● YOUR INSTRUCTIONS
State the number of lines in the following data that contain the string "element", and nothing else.

[INPUT]

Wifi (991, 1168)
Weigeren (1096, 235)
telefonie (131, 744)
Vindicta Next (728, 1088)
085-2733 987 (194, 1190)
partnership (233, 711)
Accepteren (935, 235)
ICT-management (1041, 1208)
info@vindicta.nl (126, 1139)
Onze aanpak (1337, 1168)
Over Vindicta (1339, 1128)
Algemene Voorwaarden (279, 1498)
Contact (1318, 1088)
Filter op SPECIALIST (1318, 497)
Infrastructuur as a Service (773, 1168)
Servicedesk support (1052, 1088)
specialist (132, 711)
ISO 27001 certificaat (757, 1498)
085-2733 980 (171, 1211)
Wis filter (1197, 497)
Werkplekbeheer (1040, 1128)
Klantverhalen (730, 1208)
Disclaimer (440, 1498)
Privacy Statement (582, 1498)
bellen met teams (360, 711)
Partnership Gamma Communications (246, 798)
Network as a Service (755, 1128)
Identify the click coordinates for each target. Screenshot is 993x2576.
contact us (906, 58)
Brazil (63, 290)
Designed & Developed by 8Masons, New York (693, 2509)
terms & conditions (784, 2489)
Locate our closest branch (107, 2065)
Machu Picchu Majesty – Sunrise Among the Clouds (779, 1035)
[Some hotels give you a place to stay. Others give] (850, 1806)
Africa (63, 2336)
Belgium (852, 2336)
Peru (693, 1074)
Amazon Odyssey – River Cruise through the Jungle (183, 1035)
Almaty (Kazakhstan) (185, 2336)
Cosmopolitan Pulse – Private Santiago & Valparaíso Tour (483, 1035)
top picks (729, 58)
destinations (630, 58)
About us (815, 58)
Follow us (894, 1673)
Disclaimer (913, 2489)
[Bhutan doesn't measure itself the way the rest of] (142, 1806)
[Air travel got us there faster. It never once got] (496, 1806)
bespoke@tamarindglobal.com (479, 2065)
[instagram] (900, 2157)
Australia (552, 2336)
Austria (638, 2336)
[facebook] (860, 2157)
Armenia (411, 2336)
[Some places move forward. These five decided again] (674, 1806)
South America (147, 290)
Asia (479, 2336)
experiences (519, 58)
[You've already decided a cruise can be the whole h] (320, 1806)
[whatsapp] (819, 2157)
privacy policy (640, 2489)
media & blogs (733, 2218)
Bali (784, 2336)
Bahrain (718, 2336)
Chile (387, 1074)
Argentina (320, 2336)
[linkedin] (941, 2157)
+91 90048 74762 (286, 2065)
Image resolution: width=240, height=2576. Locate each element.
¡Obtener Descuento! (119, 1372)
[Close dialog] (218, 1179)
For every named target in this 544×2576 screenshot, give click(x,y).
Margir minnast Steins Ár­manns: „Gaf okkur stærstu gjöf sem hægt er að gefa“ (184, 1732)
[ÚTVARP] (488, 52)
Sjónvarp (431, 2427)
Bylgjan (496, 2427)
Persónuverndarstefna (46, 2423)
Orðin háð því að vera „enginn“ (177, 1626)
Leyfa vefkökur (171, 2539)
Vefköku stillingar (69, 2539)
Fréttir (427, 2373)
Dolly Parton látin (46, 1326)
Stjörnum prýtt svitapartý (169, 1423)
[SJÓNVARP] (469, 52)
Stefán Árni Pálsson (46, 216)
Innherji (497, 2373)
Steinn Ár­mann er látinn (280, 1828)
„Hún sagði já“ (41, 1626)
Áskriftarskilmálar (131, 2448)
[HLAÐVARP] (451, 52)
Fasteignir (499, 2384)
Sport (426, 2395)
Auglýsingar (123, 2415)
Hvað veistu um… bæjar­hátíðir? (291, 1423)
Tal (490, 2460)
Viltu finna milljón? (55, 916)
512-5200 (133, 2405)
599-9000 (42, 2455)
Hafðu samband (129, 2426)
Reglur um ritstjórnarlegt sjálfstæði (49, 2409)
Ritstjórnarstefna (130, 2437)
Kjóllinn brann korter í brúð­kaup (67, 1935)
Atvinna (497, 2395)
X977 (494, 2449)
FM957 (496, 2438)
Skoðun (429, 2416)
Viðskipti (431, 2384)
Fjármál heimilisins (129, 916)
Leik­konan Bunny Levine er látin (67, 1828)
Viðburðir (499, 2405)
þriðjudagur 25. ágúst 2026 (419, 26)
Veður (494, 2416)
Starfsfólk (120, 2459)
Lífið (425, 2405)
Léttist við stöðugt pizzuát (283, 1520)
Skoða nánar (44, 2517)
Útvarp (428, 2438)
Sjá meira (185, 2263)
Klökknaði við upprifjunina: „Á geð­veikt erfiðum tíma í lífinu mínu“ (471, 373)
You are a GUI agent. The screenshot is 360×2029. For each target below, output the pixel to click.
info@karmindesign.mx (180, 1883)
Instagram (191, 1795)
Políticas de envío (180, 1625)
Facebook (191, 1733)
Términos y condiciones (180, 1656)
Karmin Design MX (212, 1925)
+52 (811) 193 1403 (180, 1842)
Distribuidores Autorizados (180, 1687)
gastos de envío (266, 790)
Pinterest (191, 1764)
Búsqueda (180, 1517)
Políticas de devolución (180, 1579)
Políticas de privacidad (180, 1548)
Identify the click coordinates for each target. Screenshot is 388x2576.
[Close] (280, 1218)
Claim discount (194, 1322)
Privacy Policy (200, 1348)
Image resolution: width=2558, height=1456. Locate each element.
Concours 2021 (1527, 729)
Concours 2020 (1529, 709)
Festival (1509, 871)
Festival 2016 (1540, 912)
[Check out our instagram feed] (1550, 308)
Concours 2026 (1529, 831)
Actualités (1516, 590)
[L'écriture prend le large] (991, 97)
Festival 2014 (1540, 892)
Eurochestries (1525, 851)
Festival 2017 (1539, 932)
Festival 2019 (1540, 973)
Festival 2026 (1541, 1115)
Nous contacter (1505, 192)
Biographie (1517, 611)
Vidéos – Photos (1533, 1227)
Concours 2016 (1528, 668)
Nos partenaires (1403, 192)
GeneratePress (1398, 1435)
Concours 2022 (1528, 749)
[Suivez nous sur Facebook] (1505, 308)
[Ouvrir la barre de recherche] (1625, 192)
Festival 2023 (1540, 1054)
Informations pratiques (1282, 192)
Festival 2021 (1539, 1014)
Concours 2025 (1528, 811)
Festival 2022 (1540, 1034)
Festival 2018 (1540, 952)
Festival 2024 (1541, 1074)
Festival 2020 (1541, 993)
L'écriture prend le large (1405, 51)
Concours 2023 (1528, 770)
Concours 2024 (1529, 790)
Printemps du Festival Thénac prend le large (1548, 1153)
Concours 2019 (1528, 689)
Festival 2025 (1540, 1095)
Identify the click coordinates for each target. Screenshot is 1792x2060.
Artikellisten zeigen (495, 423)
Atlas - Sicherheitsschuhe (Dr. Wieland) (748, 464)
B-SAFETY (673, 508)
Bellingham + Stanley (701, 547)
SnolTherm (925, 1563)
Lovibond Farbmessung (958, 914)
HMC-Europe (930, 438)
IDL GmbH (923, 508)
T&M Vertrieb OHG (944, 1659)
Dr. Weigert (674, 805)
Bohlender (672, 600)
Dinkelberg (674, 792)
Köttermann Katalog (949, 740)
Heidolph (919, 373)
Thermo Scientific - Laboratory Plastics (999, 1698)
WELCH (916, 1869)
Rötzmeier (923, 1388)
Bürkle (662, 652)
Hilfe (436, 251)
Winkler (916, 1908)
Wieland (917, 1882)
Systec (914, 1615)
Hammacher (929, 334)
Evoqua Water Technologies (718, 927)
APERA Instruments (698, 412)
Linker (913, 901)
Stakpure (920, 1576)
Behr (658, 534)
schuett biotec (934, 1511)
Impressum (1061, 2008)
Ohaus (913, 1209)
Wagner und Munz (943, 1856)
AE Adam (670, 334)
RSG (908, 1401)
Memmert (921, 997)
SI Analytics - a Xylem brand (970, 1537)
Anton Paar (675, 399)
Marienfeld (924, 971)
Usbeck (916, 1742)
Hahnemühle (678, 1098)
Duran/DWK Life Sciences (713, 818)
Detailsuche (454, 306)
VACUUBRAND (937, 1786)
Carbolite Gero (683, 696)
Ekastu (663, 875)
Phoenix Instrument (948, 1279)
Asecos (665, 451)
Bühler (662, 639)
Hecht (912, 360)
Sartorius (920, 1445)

[/INPUT]

● YOUR RESPONSE
2